October 5, 2022

Private Equity: “Bolt-Ons” Shine in Turbulent Times

With higher borrowing costs, squishy valuations & exits harder to come by, this Institutional Investor article says that private equity sponsors are eschewing platform deals in favor of smaller, “bolt-on” acquisitions to grow the businesses of their portfolio companies:

As borrowing costs spike and exits get harder, private equity firms are increasingly buying smaller, specialized companies that can be bolted on to existing holdings. Over the last year, these smaller add-on acquisitions have become a bigger part of the mergers and acquisitions market. According to several consultants, the strategy has always piqued the interest of lower-middle-market firms, but it has recently gained popularity among all sectors as private equity carefully scales up the platforms of portfolio companies in a risk-off environment.

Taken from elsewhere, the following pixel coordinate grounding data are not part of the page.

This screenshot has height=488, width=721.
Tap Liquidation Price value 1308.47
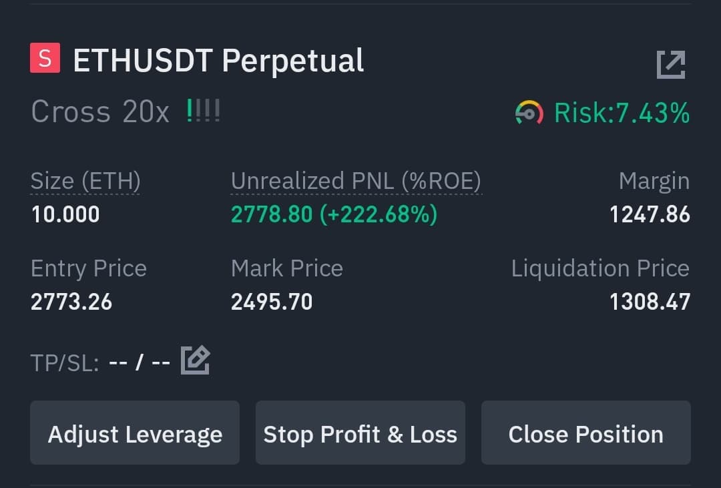pos(650,302)
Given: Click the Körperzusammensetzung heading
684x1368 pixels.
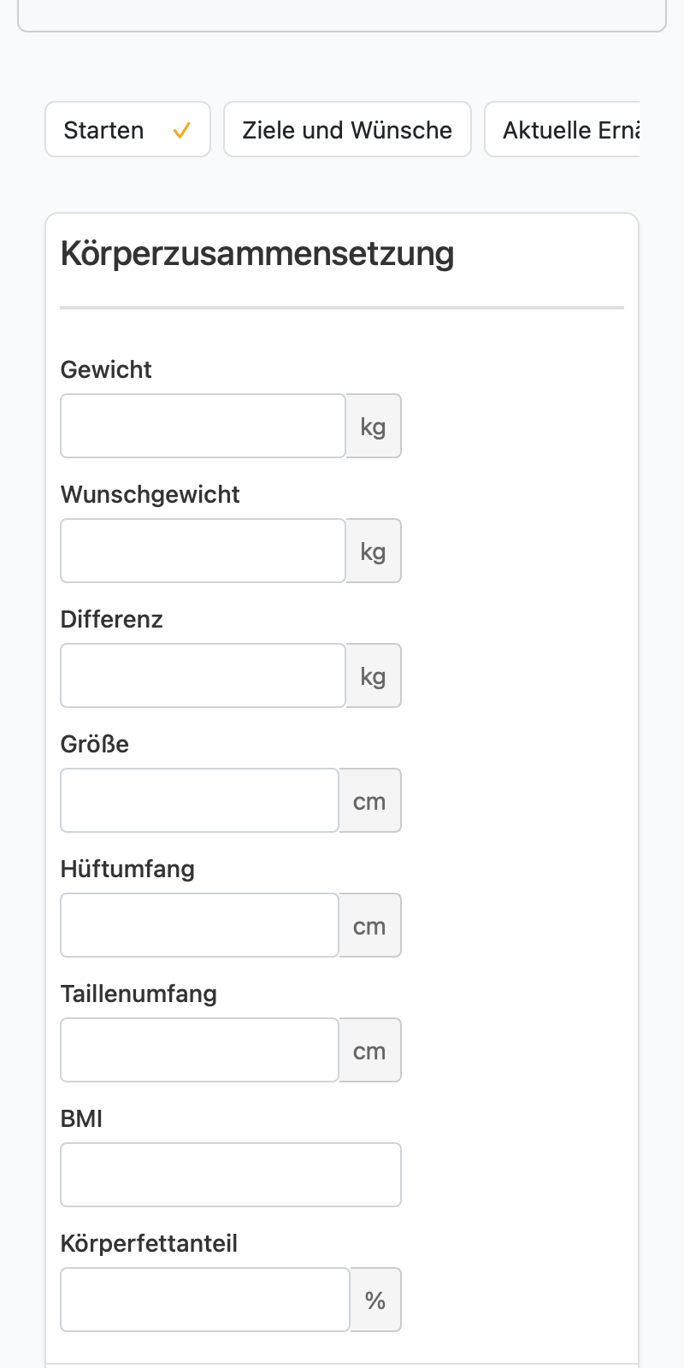Looking at the screenshot, I should (257, 254).
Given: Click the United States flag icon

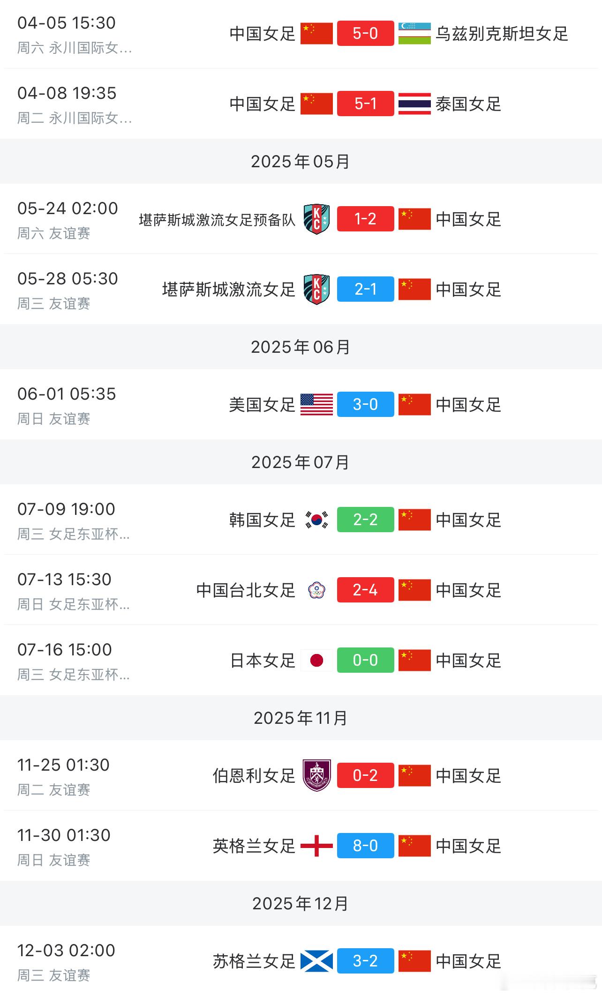Looking at the screenshot, I should click(x=316, y=404).
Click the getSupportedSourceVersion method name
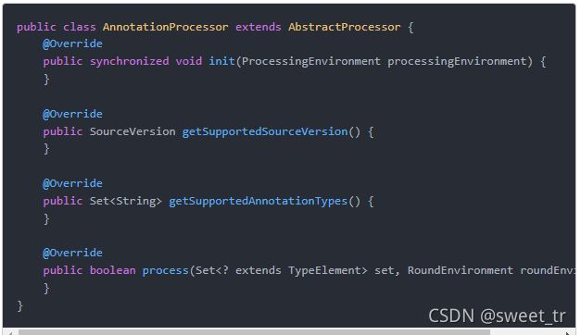This screenshot has width=581, height=335. [265, 131]
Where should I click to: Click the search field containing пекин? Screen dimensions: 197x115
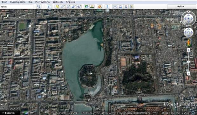(17, 7)
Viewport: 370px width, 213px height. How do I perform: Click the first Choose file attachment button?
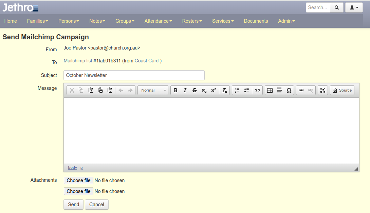[78, 180]
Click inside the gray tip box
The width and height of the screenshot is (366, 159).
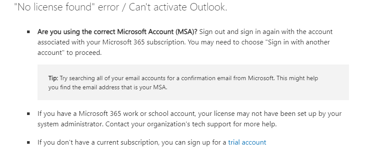click(193, 82)
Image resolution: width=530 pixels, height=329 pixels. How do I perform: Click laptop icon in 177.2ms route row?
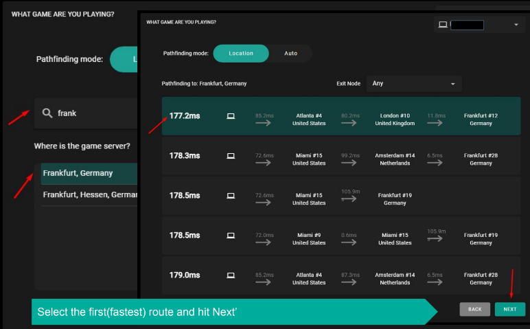tap(231, 116)
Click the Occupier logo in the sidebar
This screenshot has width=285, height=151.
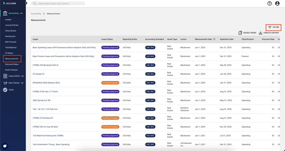(10, 3)
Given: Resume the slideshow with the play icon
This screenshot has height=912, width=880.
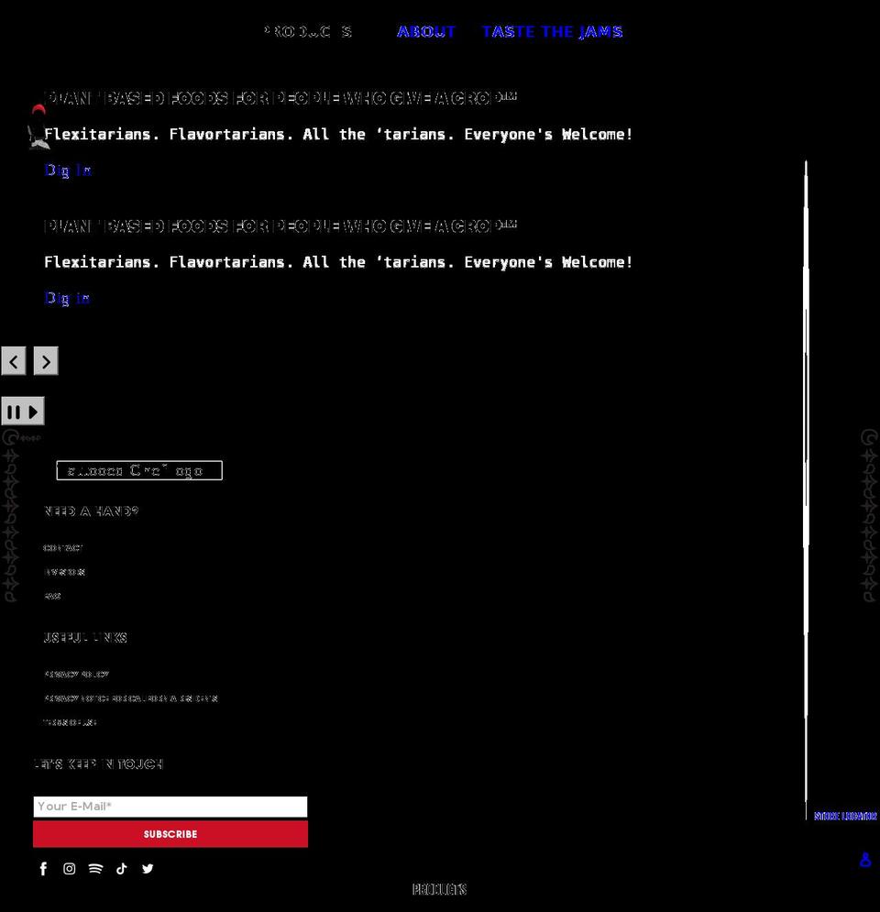Looking at the screenshot, I should tap(35, 411).
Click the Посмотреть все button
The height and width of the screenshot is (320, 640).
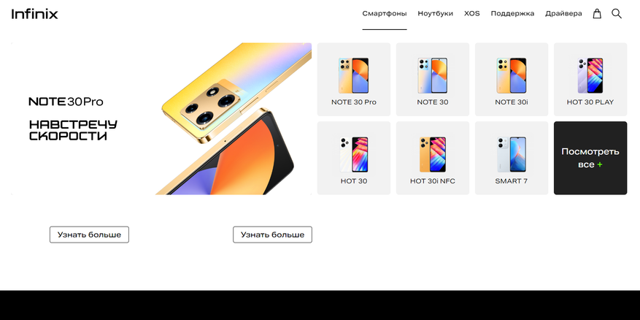click(590, 158)
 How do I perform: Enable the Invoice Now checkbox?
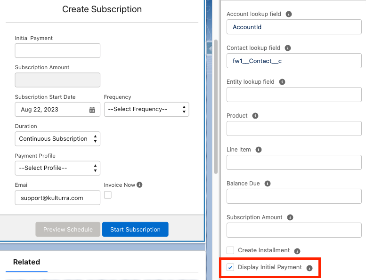click(108, 195)
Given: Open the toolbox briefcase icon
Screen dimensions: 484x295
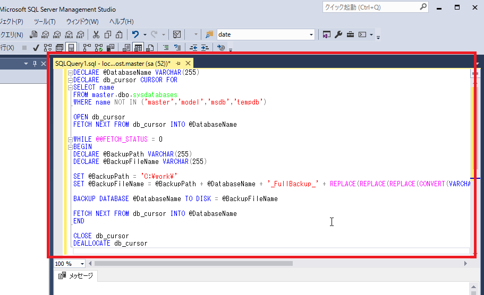Looking at the screenshot, I should pos(351,34).
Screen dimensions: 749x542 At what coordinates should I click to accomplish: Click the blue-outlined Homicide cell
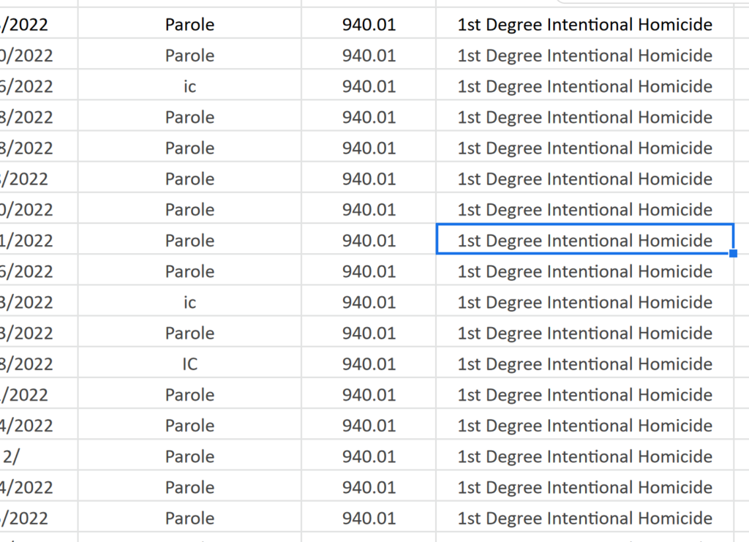(x=584, y=241)
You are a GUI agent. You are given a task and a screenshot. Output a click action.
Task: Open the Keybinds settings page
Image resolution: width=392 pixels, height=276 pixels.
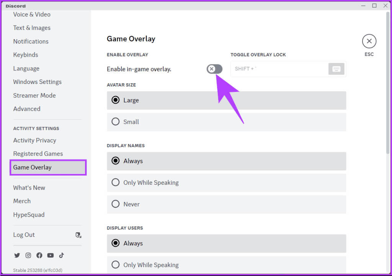click(26, 55)
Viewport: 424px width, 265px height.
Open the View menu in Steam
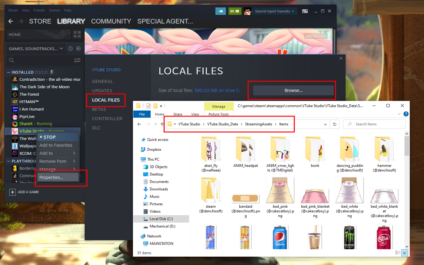(x=25, y=10)
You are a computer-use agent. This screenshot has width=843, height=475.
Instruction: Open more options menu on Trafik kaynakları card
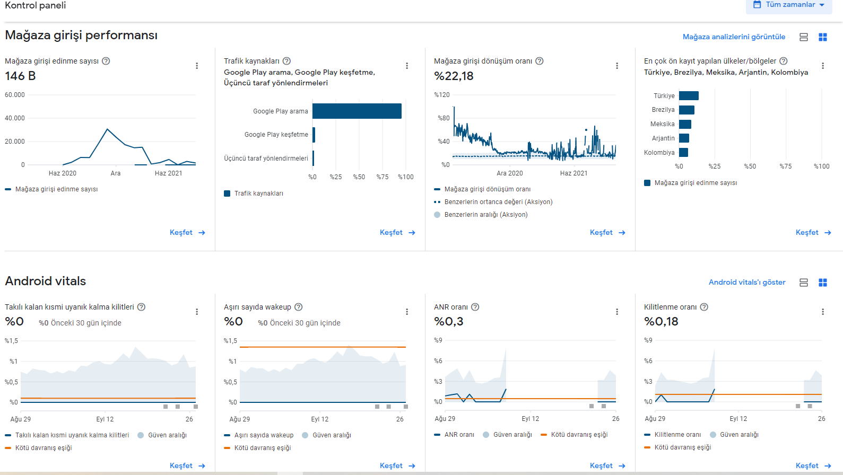(x=407, y=66)
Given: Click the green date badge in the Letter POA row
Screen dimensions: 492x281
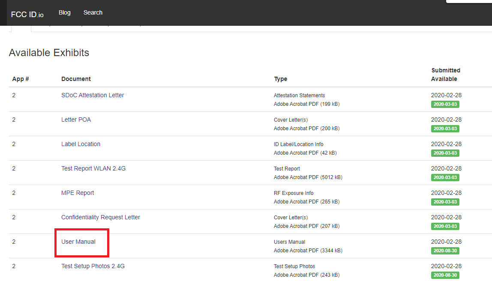Looking at the screenshot, I should point(445,129).
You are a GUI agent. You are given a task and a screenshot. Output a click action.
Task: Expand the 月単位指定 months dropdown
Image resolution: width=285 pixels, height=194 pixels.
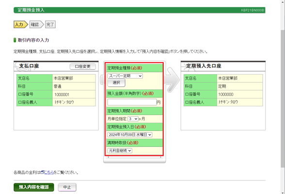click(133, 119)
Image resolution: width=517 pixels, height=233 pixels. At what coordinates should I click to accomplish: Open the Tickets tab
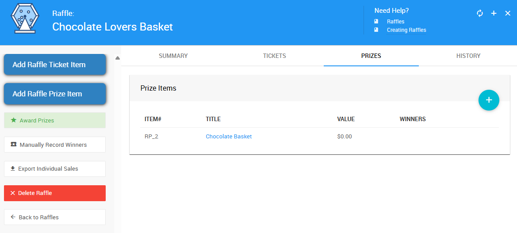(x=274, y=56)
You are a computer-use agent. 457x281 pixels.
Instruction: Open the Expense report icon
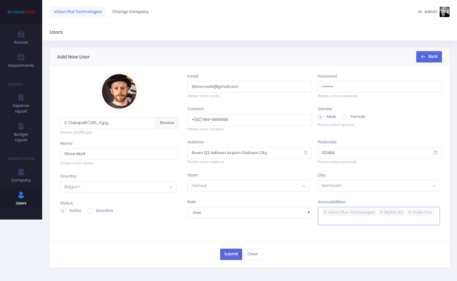coord(21,97)
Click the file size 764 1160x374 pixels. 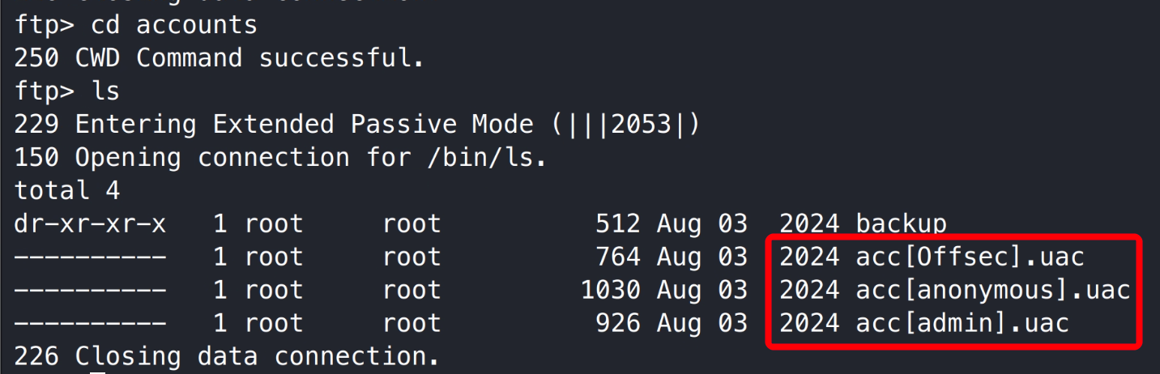tap(616, 257)
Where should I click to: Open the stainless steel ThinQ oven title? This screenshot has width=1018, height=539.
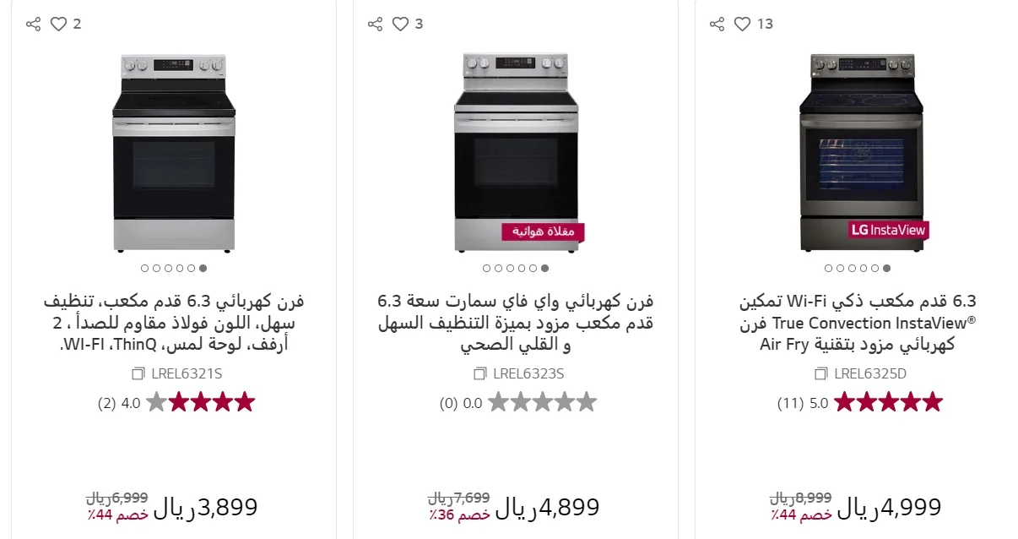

In the first half of 2022, add-on acquisitions accounted for almost 80 percent of the deal activity undertaken by buyout funds, according to data from PitchBook. In the middle market, both the value and number of add-ons as a percentage of all deals reached all-time highs of 73 percent and 63 percent, respectively, according to the most recent U.S. PE middle market report from PitchBook. The report noted that the add-on market has been especially active in industries such as healthcare, financial services, and information technology.

The article says that the growing percentage of deal activity devoted to bolt-ons suggests that that PE firms are becoming more risk-averse. In that regard, one of the advantages of these deals is that they allow the sponsors to engage in “multiple arbitrage” by averaging down the overall price multiples of the portfolio companies.